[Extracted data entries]
────
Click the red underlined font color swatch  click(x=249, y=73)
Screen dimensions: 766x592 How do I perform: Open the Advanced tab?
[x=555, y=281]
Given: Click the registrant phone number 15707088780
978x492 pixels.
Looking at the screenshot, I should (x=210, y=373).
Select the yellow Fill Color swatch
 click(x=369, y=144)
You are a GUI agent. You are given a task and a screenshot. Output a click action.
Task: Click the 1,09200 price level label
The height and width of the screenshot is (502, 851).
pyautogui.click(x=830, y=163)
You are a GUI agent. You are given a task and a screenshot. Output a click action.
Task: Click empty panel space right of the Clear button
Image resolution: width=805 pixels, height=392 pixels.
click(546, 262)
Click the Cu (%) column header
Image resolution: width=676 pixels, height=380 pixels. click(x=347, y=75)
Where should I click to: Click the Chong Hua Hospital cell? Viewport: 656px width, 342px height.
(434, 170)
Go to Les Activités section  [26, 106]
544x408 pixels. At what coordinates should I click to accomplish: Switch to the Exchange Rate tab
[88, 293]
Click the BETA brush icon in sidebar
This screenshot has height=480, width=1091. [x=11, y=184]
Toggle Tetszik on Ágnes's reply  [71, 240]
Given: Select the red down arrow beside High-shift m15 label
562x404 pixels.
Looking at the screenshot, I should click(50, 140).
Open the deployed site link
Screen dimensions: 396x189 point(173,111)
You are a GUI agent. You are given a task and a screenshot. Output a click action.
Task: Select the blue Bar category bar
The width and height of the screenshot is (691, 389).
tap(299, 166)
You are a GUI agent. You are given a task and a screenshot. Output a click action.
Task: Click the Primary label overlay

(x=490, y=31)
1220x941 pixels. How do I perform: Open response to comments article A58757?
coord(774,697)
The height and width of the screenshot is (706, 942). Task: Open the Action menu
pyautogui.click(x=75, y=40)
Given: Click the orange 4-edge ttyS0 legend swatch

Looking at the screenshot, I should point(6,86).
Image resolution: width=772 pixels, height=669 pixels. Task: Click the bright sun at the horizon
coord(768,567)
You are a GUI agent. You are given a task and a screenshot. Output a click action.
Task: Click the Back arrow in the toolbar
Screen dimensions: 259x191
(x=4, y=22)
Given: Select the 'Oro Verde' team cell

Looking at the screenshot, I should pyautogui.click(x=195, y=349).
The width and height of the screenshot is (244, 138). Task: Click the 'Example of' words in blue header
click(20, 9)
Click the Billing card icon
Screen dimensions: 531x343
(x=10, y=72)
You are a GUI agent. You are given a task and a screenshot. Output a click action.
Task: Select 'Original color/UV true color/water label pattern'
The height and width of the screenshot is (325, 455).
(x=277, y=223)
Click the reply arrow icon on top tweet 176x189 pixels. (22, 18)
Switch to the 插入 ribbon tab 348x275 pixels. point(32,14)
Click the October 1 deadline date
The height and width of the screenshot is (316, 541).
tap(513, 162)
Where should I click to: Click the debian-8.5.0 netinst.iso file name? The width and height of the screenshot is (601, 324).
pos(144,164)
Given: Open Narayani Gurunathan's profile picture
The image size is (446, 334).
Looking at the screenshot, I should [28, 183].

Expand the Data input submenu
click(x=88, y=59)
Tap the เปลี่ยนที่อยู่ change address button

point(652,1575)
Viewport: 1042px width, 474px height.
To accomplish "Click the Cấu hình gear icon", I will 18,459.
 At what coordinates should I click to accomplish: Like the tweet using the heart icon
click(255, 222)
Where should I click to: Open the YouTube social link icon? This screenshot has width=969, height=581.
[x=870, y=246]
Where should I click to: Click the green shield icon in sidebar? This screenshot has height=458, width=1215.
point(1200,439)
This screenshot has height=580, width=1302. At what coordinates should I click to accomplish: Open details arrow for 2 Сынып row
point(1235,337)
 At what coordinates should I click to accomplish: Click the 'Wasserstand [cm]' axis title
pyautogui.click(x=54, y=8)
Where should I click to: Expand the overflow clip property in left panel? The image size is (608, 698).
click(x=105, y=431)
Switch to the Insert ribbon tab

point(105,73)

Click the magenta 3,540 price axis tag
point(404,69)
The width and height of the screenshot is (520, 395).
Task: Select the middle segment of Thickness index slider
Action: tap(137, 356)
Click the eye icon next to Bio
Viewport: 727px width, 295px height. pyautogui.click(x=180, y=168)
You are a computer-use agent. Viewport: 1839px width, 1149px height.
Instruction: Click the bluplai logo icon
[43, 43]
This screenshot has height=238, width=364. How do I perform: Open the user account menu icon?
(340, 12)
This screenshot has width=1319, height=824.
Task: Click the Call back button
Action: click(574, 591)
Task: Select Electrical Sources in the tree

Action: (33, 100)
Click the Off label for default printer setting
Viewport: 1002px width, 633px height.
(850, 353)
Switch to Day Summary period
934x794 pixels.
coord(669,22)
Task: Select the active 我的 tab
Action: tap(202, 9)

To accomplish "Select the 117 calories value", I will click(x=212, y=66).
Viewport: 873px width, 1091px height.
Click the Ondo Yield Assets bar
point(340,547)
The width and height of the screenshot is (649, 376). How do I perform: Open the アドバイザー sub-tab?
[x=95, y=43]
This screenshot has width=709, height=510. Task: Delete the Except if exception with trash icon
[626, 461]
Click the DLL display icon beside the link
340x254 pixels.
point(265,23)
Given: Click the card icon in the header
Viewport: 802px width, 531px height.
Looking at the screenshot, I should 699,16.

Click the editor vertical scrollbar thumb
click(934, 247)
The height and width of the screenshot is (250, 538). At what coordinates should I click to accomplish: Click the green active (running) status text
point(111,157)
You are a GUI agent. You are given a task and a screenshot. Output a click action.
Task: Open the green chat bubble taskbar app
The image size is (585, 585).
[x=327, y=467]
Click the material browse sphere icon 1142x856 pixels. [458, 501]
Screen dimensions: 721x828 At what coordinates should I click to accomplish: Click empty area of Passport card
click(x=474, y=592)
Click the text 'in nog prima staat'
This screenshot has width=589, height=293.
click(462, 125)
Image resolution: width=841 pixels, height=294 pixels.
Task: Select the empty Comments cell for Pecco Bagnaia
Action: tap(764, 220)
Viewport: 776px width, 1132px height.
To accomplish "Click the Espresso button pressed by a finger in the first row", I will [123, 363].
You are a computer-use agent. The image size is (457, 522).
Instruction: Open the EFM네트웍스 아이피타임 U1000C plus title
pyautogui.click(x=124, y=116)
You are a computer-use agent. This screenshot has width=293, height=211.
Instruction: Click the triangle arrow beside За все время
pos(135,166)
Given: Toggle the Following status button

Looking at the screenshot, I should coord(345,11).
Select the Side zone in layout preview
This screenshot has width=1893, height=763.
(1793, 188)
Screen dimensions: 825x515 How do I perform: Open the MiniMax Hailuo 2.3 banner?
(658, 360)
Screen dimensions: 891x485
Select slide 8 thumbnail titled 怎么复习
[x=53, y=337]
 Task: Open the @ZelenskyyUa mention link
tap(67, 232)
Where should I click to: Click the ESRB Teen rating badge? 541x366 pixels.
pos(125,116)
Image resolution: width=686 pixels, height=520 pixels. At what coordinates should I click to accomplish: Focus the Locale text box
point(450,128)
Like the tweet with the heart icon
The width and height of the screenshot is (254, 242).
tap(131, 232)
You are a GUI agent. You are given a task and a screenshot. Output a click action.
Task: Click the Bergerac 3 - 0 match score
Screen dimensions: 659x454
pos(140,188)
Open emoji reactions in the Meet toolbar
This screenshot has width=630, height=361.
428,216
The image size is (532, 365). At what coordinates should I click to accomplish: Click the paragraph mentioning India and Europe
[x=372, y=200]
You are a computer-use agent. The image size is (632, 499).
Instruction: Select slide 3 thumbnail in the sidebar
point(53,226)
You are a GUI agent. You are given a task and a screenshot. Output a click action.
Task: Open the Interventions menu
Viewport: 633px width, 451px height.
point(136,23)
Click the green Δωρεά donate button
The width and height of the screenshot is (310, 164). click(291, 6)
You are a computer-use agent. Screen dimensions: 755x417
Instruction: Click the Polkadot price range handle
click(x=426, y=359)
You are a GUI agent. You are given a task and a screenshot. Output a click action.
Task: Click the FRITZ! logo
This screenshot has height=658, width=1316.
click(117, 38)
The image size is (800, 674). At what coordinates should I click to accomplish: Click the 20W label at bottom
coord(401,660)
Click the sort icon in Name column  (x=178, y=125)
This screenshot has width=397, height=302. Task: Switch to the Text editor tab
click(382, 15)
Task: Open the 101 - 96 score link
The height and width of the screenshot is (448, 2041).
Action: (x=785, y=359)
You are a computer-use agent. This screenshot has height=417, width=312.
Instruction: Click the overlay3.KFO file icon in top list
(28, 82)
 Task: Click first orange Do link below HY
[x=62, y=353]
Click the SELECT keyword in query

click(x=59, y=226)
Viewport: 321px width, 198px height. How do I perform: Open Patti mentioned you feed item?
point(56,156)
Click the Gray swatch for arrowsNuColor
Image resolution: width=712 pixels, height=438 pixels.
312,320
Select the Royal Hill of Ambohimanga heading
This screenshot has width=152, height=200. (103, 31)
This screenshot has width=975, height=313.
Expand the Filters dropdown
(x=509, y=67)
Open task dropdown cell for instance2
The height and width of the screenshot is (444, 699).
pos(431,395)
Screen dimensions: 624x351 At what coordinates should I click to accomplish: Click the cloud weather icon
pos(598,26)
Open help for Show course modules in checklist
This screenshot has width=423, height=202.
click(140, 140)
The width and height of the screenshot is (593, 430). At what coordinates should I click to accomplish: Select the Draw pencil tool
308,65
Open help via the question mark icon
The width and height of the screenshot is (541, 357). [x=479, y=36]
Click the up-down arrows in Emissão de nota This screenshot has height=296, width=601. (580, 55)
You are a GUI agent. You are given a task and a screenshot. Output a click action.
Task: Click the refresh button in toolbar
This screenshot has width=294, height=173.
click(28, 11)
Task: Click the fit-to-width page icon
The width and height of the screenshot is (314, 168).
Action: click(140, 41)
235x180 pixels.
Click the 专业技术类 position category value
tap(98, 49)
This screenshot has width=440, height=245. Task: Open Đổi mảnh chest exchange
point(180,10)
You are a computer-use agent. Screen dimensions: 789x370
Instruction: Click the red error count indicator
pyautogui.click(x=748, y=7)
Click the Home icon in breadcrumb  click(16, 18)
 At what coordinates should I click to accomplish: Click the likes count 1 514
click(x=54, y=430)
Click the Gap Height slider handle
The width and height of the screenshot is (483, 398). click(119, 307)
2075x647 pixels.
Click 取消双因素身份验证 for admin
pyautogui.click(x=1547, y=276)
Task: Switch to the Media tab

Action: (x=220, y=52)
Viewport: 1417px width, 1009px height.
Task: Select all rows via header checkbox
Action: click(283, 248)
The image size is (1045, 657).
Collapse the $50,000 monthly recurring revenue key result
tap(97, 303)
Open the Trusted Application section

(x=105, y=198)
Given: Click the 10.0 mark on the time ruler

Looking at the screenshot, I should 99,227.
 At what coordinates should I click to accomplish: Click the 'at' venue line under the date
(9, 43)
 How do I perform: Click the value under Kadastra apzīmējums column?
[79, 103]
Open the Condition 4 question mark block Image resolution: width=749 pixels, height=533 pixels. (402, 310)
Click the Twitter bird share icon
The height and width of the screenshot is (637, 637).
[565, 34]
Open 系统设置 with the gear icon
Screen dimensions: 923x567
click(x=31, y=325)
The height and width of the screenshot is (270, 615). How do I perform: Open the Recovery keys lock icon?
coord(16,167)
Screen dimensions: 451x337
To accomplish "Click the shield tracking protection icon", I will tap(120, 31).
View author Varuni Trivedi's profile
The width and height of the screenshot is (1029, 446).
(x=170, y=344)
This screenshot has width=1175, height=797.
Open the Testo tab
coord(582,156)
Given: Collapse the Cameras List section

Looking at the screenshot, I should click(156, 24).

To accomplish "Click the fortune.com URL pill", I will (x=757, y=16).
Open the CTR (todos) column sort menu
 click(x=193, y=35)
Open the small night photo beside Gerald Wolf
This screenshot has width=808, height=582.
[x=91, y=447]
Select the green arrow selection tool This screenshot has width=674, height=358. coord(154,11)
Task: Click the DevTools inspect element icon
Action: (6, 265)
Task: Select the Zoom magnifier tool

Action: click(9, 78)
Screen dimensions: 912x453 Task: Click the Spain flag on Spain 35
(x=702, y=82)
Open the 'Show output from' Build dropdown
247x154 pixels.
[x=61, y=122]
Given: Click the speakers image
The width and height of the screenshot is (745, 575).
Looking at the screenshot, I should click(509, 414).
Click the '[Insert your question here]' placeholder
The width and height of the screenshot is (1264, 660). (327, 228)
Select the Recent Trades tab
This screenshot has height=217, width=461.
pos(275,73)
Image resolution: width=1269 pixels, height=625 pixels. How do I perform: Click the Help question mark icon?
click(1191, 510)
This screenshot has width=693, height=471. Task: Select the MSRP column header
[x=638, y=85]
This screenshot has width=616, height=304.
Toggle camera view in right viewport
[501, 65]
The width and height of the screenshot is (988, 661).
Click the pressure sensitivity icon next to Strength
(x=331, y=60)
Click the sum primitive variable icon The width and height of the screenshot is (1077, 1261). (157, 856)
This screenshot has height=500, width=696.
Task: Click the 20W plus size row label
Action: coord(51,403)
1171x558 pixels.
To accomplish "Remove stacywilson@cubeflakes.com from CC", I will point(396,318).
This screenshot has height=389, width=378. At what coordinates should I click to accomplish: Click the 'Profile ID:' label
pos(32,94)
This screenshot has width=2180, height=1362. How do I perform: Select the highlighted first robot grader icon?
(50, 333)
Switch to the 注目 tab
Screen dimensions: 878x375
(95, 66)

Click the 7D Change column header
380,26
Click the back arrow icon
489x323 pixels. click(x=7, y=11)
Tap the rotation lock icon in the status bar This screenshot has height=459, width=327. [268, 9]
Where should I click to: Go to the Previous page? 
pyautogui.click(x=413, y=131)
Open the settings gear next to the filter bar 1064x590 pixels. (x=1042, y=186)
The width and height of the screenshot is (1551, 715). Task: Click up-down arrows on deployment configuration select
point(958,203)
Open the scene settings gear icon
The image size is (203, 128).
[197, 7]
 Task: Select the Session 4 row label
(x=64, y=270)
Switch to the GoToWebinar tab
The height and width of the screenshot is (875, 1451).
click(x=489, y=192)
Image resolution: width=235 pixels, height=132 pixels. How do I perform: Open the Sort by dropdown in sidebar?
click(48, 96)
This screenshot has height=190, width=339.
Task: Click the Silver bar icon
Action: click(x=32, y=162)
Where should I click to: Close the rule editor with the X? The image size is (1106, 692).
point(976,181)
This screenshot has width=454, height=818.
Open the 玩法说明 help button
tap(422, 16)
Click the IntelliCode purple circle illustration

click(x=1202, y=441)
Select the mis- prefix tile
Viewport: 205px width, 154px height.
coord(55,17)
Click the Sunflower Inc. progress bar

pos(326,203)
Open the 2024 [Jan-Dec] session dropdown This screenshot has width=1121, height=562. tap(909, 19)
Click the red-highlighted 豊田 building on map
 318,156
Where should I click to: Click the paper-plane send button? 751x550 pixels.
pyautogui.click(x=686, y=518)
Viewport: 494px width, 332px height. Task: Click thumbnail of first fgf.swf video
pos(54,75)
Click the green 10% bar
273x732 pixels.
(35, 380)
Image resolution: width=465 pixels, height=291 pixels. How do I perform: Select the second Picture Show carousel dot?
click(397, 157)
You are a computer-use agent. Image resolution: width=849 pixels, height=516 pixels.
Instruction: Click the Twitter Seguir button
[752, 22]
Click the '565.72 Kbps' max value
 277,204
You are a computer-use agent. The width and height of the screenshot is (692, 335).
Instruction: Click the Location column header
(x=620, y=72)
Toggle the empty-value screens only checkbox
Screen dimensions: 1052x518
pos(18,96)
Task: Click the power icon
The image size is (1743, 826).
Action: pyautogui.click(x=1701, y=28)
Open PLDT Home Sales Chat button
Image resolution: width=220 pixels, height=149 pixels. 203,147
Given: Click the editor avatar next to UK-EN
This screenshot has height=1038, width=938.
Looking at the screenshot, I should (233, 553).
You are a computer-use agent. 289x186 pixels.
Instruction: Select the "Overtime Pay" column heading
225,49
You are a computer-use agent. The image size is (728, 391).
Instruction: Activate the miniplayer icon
────
Scan the lines above for the word "reply". Return each one that has it.

Toggle Tetszik on Ágnes's reply  [71, 240]
Click the reply arrow icon on top tweet 176x189 pixels. (22, 18)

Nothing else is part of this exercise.